Basket bonking and picture taking

Published 5:24 pm Wednesday, April 19, 2017

I hope that the weather cooperated with everyone’s Easter holiday activities. I remember being a little guy myself and how much anticipation I had for the egg hunts on Easter, and I can only imagine having to deal with rain cancellations.

In fact, some of my favorite family memories involve Easter weekend holidays at my grandmother’s house over in Leeco. My mother has five siblings, meaning my cousin count is high. In turn, family Easter Egg hunts were highly competitive and often times athletic competitions.

Even though my grandmother’s former house is just a modest country home when I look at it through adult eyes, it was enormous to me as a child. There always seemed to be more than enough space during holiday gatherings for all the women to convene in one area, the men in another, and the kids to run rampant or ride bicycles in the parking lot of what was once the country store that my grandparents operated out front. Time and decreased traffic turned the store into a storage shed full of heirlooms and artifacts that never caught my attention as a youngster, but I would give nearly anything to be able to walk through today and explore what it held 25 years ago.

I could write a book about holiday exploitations that took place on that property, and perhaps the biggest chapter would be on Easter. Each year, dozens of eggs were purchased, boiled, and either dyed or cinched up in those little plastic wrappers that shrunk around to fit the eggs with cartoons on them. I don’t even know if they make those things anymore.

As a kid, you didn’t care about or want those, however. You wanted the colorful plastic ones, as they usually contained a treat of some sort other than a hardboiled egg. I have to say usually, because I am related to an unknown cruel and heartless soul who would place black jelly beans in eggs as a prize, and I have never considered those dreadful tasting things a treat in any way. To this very day, I believe that the production of black jelly beans should not only earn any guilty candy company a red flag from the Food and Drug Administration, but a deep and thorough audit from the Internal Revenue Service thrown in for good measure. 
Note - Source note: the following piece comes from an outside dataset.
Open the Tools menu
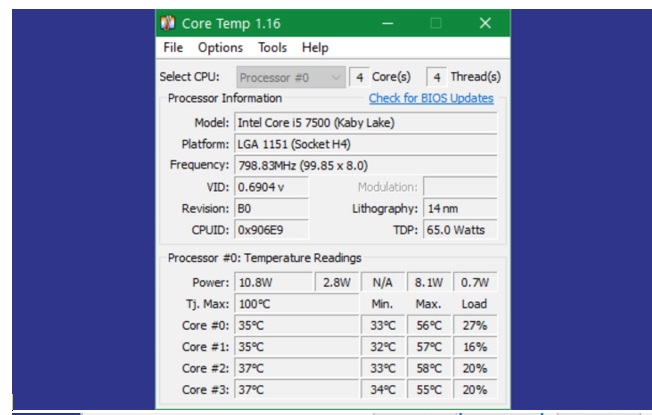pos(272,47)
Anyway, our drill was the same as pretty much everyone else then, before, or after. When all of the eggs were hidden, all of us youngsters were cut loose, and we trampled flowers, grass and trees in our race to gather a bigger pile of loot than our competing cousins. I was on the younger end of the cousin spectrum, so I was always at a speed disadvantage when it came to covering ground, and a height disadvantage when it came to snagging the eggs in higher spots such as tree limbs. Therefore, I had to get creative and resort to guerrilla tactics. 

I have come to name the go-to technique of my childhood for increasing the weight of my egg basket “Basket Bonking”. I would basically locate someone with a basket that was getting full of eggs, and position my own basket lower than theirs so that the top of mine was even with the middle of theirs. I would then look another direction and act distracted while I charged forth, bonking my basket into theirs just hard enough to tilt it up and let gravity assist some of the eggs from their basket down into mine. This was a good, solid tactic the few times I implemented it, but I could only use it once per hunt because the yelling, swinging and kicking at me alerted the other hunters that something was up, no matter how earnest my declarations of innocence. 
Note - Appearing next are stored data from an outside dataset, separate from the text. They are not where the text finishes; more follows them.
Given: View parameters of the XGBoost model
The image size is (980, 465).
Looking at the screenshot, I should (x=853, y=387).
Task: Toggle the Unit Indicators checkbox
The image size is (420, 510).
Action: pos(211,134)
Looking back, I see that I was more of a “gatherer” than a “hunter” at this point in my young life before I took up actual hunting.  One good round of Basket Bonking (or two if I thought I could pull it off), and I had myself a successful gathering session—barring the discovery of a bunch of black jelly beans in my eggs. 

Fast forward to my mid-thirties, and I was once again at an Easter Egg Hunt on Saturday. It is a good thing that my participation was limited to taking photographs, because I wouldn’t have stood a chance against the egg hunters at Bethel Christian Church, where I took the pictures for this week’s Religion page. The church had so many eggs laid out for the hunters that it would have had to storm for ten minutes for that many to rain down from a cloud. I chuckled when I saw that they had the hunting area sectioned off with yellow ‘Caution’ tape as a warning to prevent innocent passersby or roaming wildlife from getting trampled underfoot by the stampede. They even had a member of the Jessamine County Sheriff’s Department on hand to maintain law and order (and prevent Basket Bonking) on the field. After first cheering on his own little egg hunter, that is.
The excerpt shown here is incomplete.